Representing Visualization Insights as a Dense Insight Network
Jane Hoffswell, Victor Soares Bursztyn, Shunan Guo, Jesse Martinez, Eunyee Koh
TL;DR
This work introduces a dense insight network to encode and explore relationships among automatically generated dashboard insights, organized across five link categories: type-based, topic-based, value-based, metadata-based, and score-based. A visualization playground demonstrates how these connections can be interacted with, while a case study with GPT-3.5 shows how the network supports ranking, ordering, and prompting for concise LLM-based dashboard summaries. The framework enables controlled, explainable insight selection, reduces LLM hallucination risk, and provides a foundation for designing new analytics tools and evaluation methods.
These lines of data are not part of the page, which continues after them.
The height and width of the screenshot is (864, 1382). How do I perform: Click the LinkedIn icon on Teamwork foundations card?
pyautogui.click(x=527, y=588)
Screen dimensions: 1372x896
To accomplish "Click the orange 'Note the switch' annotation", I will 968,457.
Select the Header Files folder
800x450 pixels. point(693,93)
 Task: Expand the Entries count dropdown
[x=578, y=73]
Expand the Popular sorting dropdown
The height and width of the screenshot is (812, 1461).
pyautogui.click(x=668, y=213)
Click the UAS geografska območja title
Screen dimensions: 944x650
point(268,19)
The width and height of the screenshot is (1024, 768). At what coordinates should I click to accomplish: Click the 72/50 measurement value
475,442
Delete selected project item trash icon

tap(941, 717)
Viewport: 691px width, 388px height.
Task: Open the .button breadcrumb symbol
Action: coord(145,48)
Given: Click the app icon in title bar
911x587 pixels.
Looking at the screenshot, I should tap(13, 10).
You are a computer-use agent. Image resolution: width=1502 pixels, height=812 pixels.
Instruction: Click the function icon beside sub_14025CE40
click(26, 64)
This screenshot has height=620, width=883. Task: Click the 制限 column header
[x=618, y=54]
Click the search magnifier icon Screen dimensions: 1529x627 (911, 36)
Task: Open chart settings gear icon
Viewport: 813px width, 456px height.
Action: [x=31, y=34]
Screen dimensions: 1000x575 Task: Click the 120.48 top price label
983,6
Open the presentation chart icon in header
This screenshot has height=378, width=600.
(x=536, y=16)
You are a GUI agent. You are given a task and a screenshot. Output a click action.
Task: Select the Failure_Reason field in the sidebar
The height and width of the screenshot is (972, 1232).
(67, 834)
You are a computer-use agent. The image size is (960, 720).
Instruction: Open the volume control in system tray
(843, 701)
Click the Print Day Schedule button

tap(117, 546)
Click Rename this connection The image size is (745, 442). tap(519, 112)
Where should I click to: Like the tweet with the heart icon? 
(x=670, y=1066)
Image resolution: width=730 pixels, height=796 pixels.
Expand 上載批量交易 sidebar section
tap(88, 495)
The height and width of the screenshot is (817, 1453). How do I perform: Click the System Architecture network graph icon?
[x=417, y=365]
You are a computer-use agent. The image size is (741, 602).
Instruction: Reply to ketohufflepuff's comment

Overall, the approach advances interpretable, user-guided narrative generation for complex dashboards, with practical implications for automated storytelling and dashboard communication.
Abstract
We propose a dense insight network framework to encode the relationships between automatically generated insights from a complex dashboard based on their shared characteristics. Our insight network framework includes five high-level categories of relationships (e.g., type, topic, value, metadata, and compound scores). The goal of this insight network framework is to provide a foundation for implementing new insight interpretation and exploration strategies, including both user-driven and automated approaches. To illustrate the complexity and flexibility of our framework, we first describe a visualization playground to directly visualize key network characteristics; this playground also demonstrates potential interactive capabilities for decomposing the dense insight network. Then, we discuss a case study application for ranking insights based on the underlying network characteristics captured by our framework, before prompting a large language model to generate a concise, natural language summary. Finally, we reflect on next steps for leveraging our insight network framework to design and evaluate new systems.